When Clete saw her, his heart jumped.

Goddamn it, she’s beautiful!

She came to him and kissed him on the cheek. He could smell her shampoo.

Clete tugged the bell cord again, and the housekeeper appeared.

“We need a little more Champagne in here, please,” Clete ordered. “And we can have lunch as soon as Antonio and Señora Carzino-Cormano finish their tour of the museum.”

Luncheon was served in the upstairs dining, whose bay windows overlooked the formal gardens in the rear of the mansion, and whose table could comfortably accommodate fourteen people. As master and mistress of the household, Clete and Dorotéa were seated at the head and foot of the table. El Coronel Juan Domingo Perón sat next to Clete, with Señora de Mallín across from him, and Father Welner was next to Dorotéa, with Señora Carzino-Cormano across from him.

At least four feet of highly polished wood separated the lace place mats of the diners. Antonio circled the table, filling wine and Champagne glasses as the housekeeper and one of the maids offered a choice of beef or Roquefort-and-ham empanadas as the appetizer.

I wonder, the master of the house thought, what the boys are having for an appetizer on the wooden-plank tables of the Fighter One officers’ mess on the ’Canal?

Maybe, if the mess sergeant is in a good mood, Spam chunks on toothpicks. Most likely, the Spam will be the entrée.

And I wonder what Claudia thinks, seeing Dorotéa sitting there, Mistress of the Mansion, on the day she’s removing the last of her personal possessions from a house that by all rights should be hers?

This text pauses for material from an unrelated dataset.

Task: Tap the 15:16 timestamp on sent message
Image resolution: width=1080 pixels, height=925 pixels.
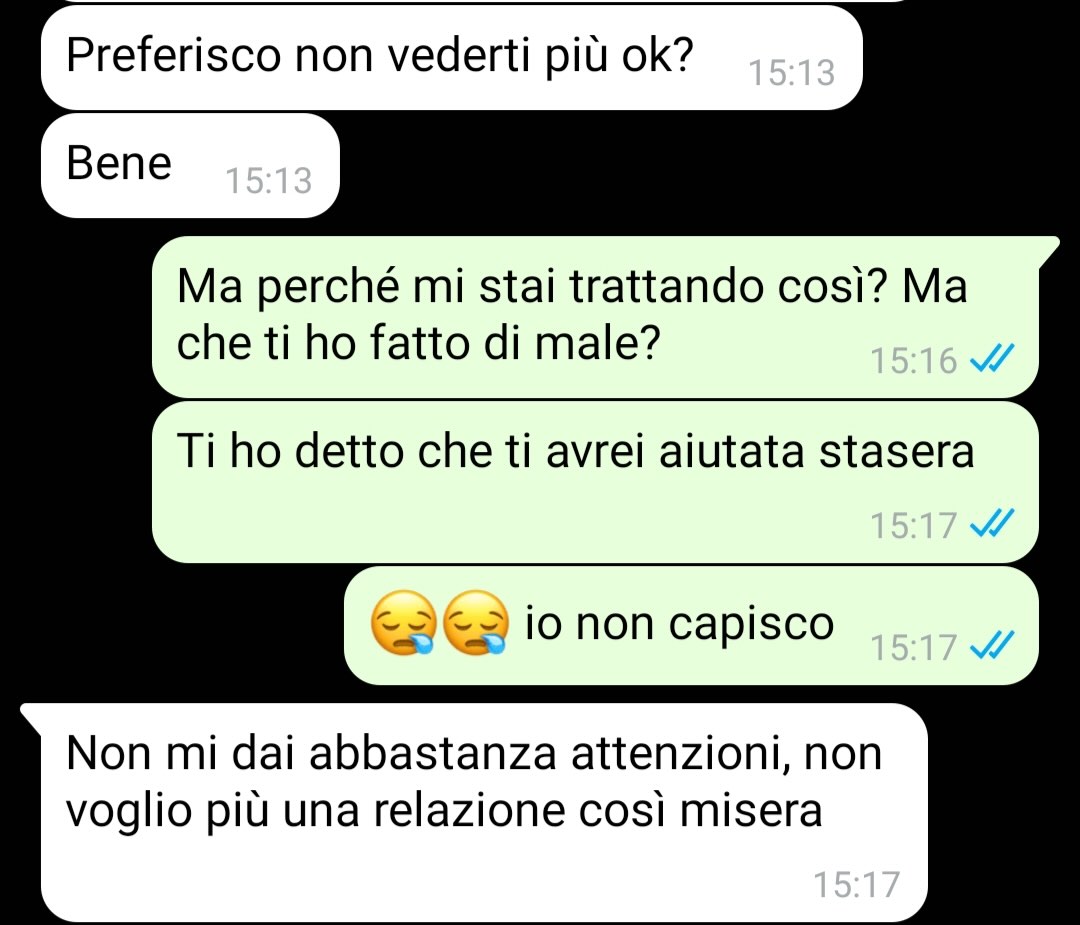Action: coord(913,360)
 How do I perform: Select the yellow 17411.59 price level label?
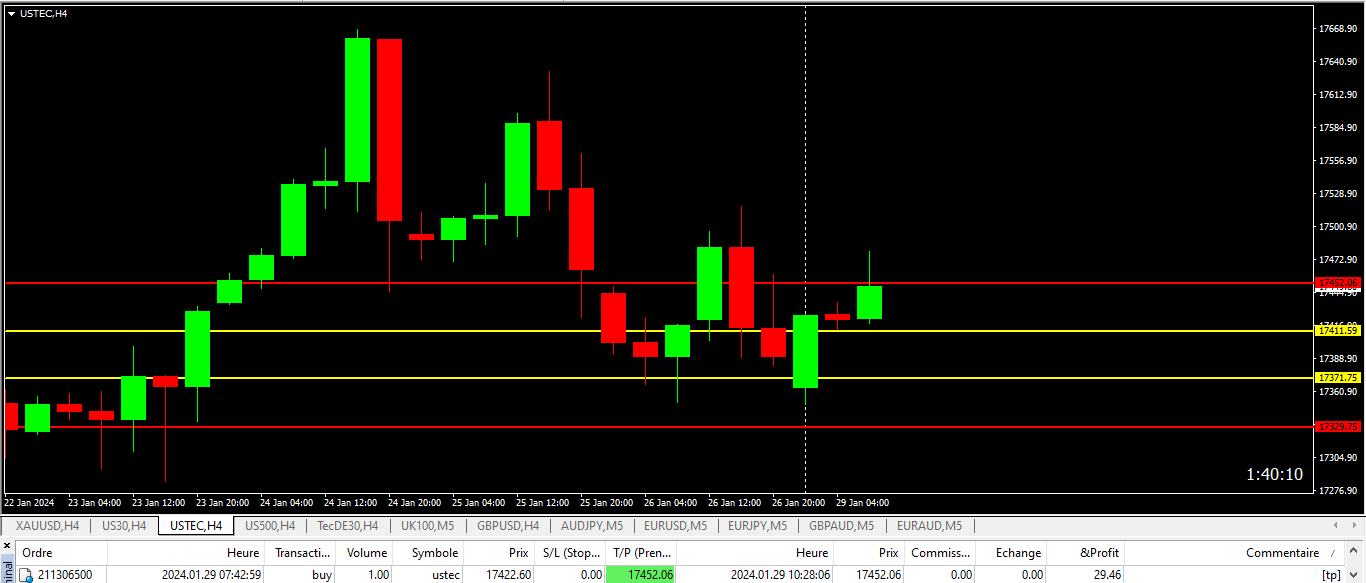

Father Welner rose to his feet and invoked, in the name of the Father, the Son, and the Holy Spirit, the blessings of the Deity upon those about to partake of His bounty. After he sat down, both he and Clete reached for their glasses of Merlot. El Coronel Juan Domingo Perón rose to his feet.

Now what

? Clete wondered as he took his hand away from the glass.

“If I may,” Perón began. “As I looked around this table, I could not help but think that our beloved Jorge may well be looking down on us from Heaven at this moment. And if he is, I like to think he’s smiling.” He paused to let that sink in, then went on. “The time came to Jorge to leave this world for a better one…”

With a load of buckshot in his head, Clete thought.

“…as it will come to all of us,” Perón went on.

Clete saw that Claudia was looking at Perón incredulously.

“And all of us, myself included, thought his going on to a better place was the end,” Perón said.

Clete glanced down the long table at Dorotéa. She was looking at him with a look he recognized as a wifely imperative signal: NO!!!!!

She thought I was going to say something I shouldn’t.

I wasn’t.

Or was I? My mouth sometimes shifts into high gear all on its own.

He flashed Dorotéa a small, reassuring smile.

“But it was not the end, I submit, my dear friends, my dear family,” Perón continued solemnly.

Family? What the hell do you mean, family? That “Tío Juan” crap again? What the hell is that all really about, anyway? Are you playing with a full deck, “Tío Juan”?

“It was instead a change of the guard,” Perón intoned. “A beginning. God sent our beloved Jorge’s beloved son Cletus back to the land of his birth…”

If that’s so, then God is an OSS Tex-Mex full-bull Marine colonel named Alejandro Federico Graham.

“…so that Cletus could step, so to speak, into his father’s boots and assume the responsibility for the land and the people of the land, as Jorge had assumed it from his father.

“And, at the risk of indelicacy, my dear Dorotéa, God in his wisdom and generosity has seen fit to put a new life in your womb…”

That wasn’t God, Tío Juan, it was a Good Ol’ Midland, Texas Boy named Clete who done that.